The concept of “accountability” has emerged as a dominant theme in global privacy and data protection law, policy, and organizational practices and is considered fundamental to privacy management. There is an emerging trend indicating that the accountability principle requires that organisations take a proactive and structured approach to privacy management through the implementation of appropriate and demonstrable privacy and data protection measures. This trend can be seen through:
- Updates to international data protection frameworks enhancing the accountability principle;
- National privacy laws and regulations are incorporating the concept as a matter of legal compliance, and
- Guidelines released by national data protection regulators that explain to organizations what they need to do in practice in order to satisfy privacy and data protection obligations.
Background – Accountability Principle
The accountability principle first appeared 1980 when it was included in the original OECD Guidelines. Twenty-five years later, it was again addressed in the 2005 APEC Privacy Framework. The early mentions of the accountability principle stated that data controllers should be accountable for complying with measures which give effect to the other data protection principles (e.g. Collection Limitation and Purpose Specification). It was understood that accountability for complying with privacy and data protection remained with the data controller, even in situations involving onward transfers (where the processing was carried out by a third-parties).
Accountability Principle Today
International data protection instruments
In 2013 the revised OECD Guidelines emerged. The accountability principle was reserved in its original form but critically a new part was added: Part Three – Implementing Accountability.
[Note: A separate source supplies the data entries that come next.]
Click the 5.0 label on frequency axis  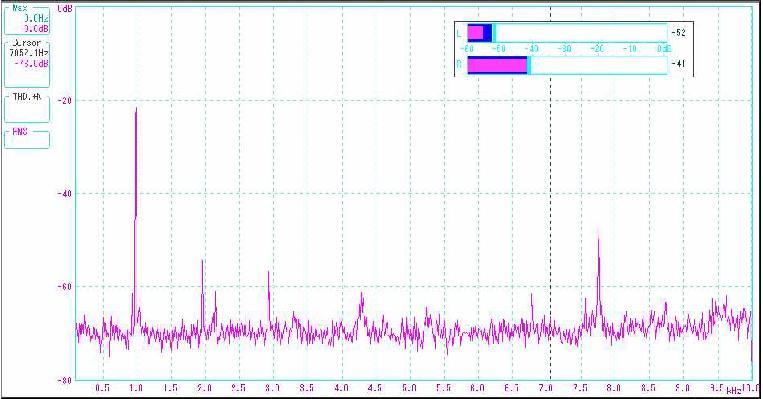click(410, 388)
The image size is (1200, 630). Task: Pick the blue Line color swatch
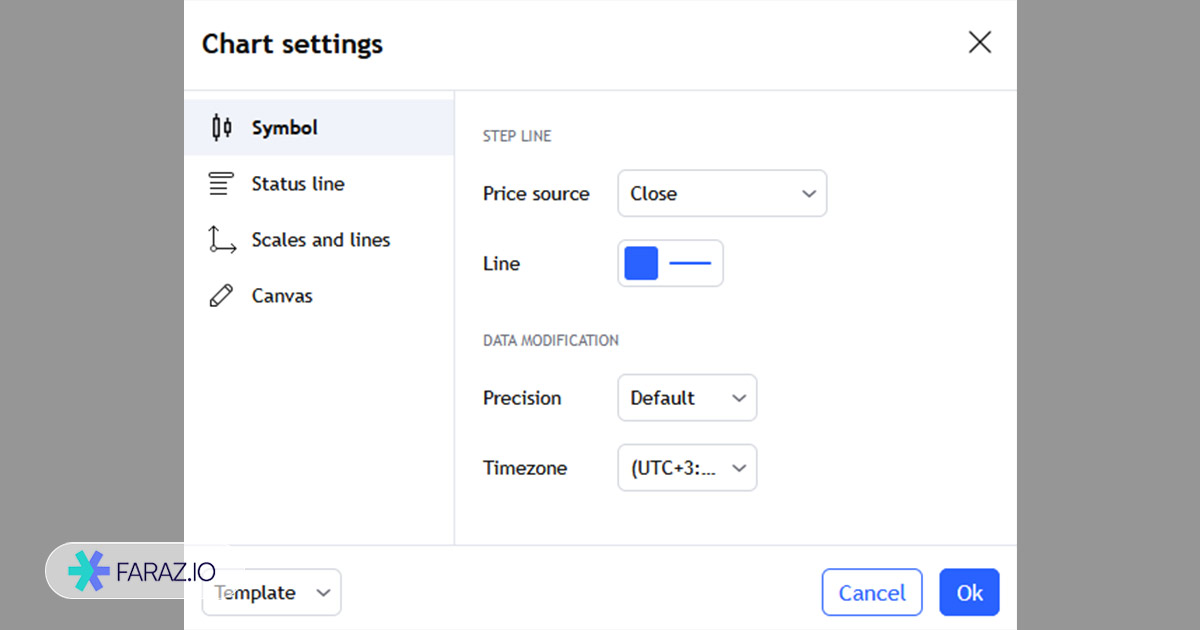coord(641,264)
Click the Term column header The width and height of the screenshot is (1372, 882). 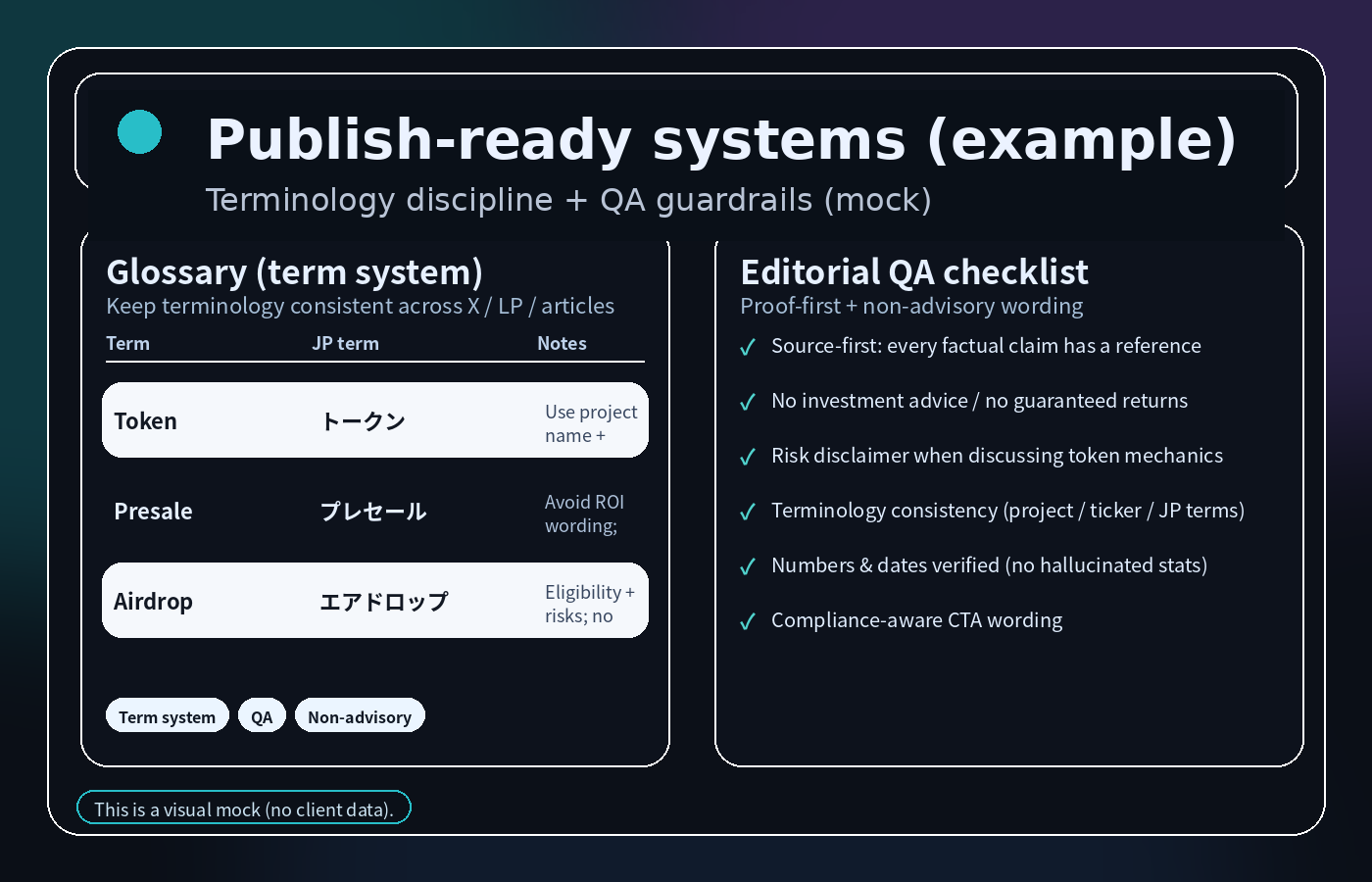pyautogui.click(x=128, y=344)
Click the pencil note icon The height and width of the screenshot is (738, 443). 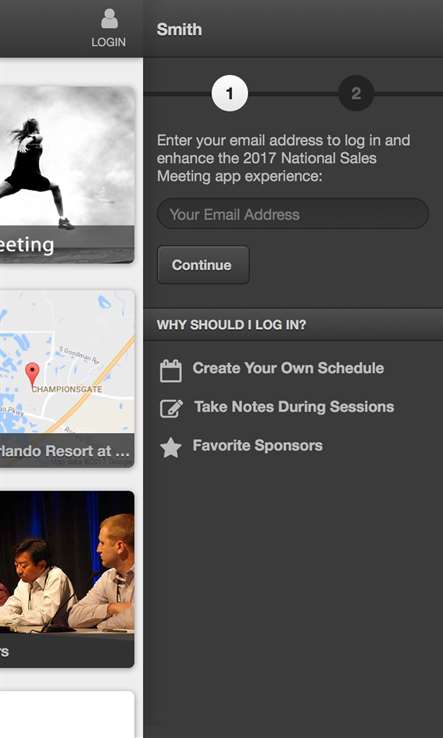pyautogui.click(x=171, y=408)
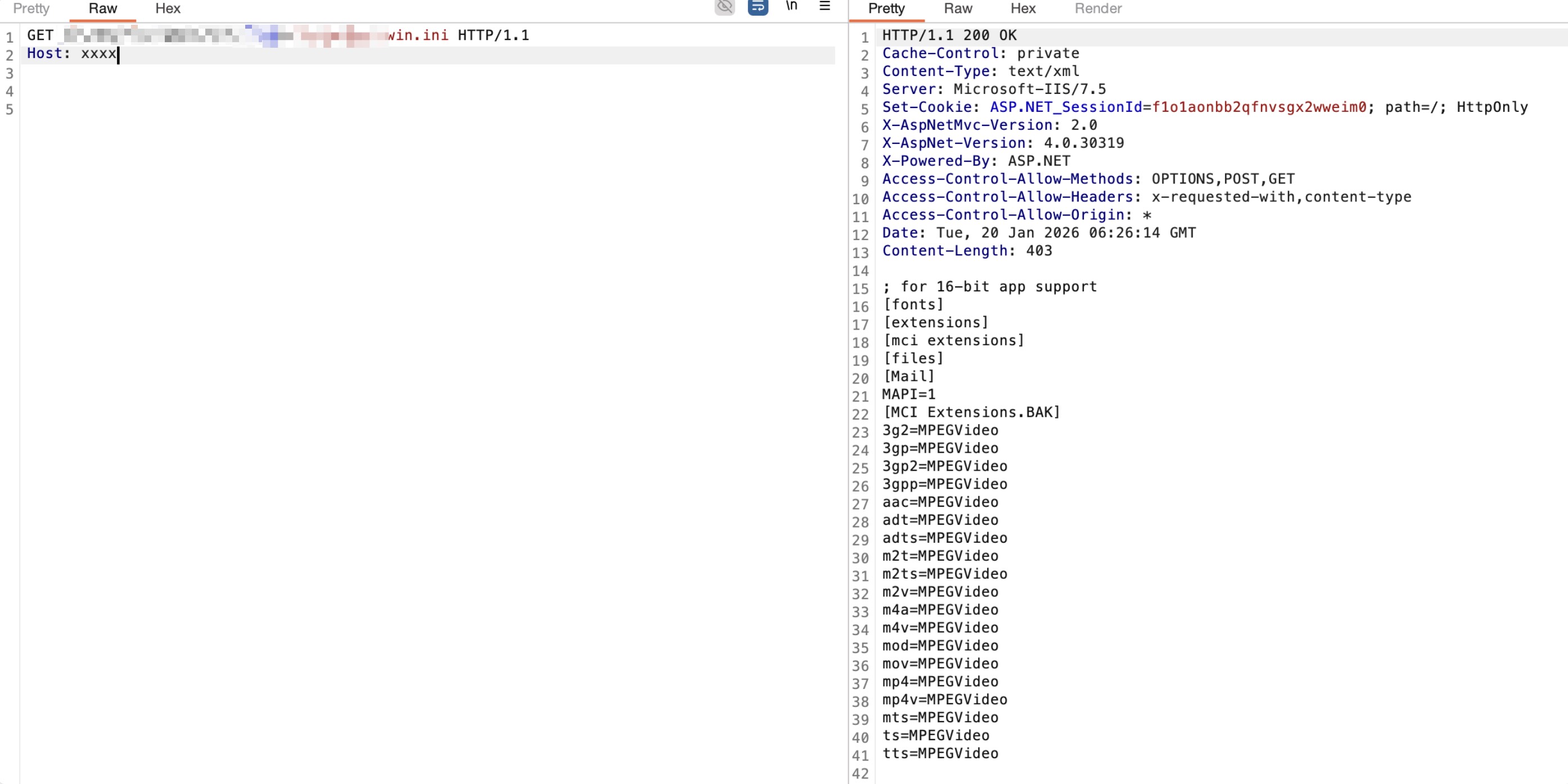
Task: Open the response Hex tab
Action: (x=1022, y=8)
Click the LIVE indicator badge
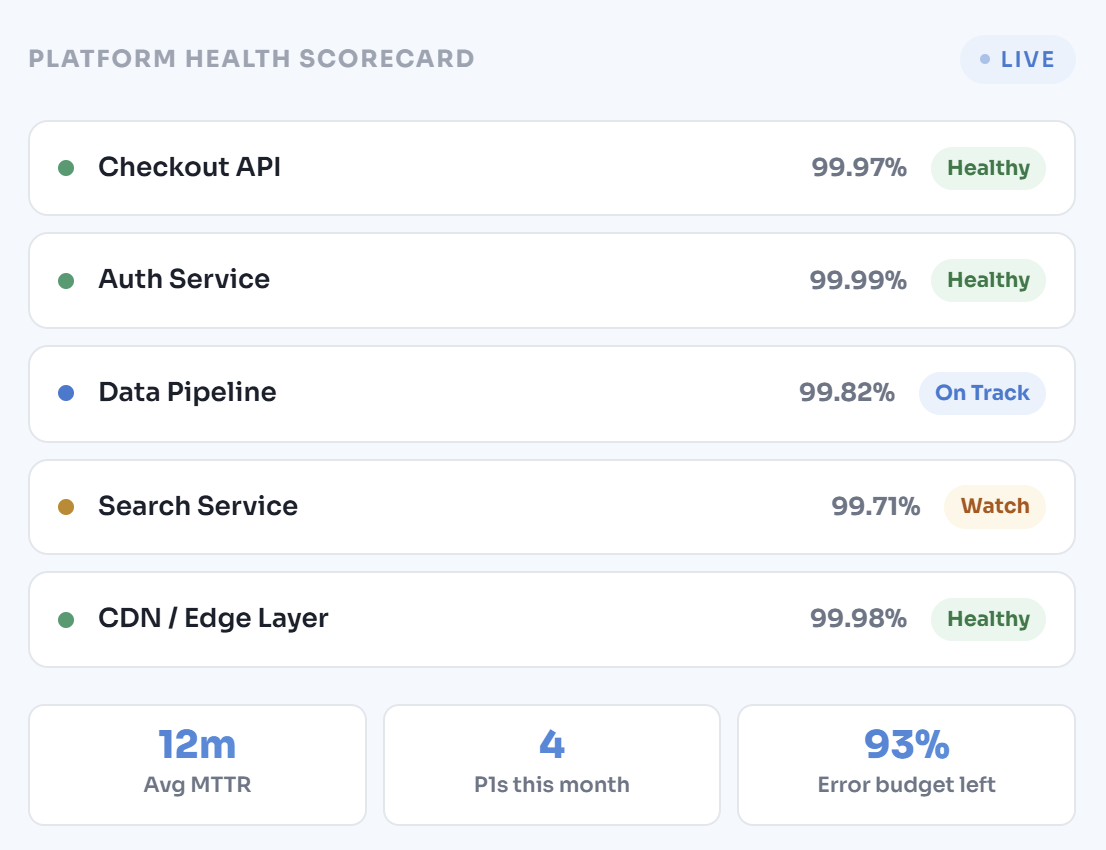 [1017, 60]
This addition expanded on the accountability principle by stating that data controllers should:
- Have in place a privacy management program (PMP);
- Be prepared to demonstrate their PMP as appropriate, in particular at the request of a competent privacy enforcement authority; and
- Notify significant security breaches to enforcement or other relevant authorities, as well as affected data subjects where the breach is likely to adversely affect data subjects.
Part Three further provides that:
PMPs need to be tailored to the structure, scale, volume and sensitivity of the controller’s operations, integrated into the controller’s governance structure and routinely reviewed and updated and that ssential elements of PMPs include appropriate safeguards based on privacy risk assessments. The need for mechanisms ensuring that third parties maintain appropriate safeguards when processing data on behalf of the controller and plans for responding to incidents and inquiries as well as internal oversight mechanisms were codified.
Neither the OECD Guidelines nor the APEC Framework are binding on organisations, yet they play a significant role in shaping global privacy laws and guidelines from national regulators.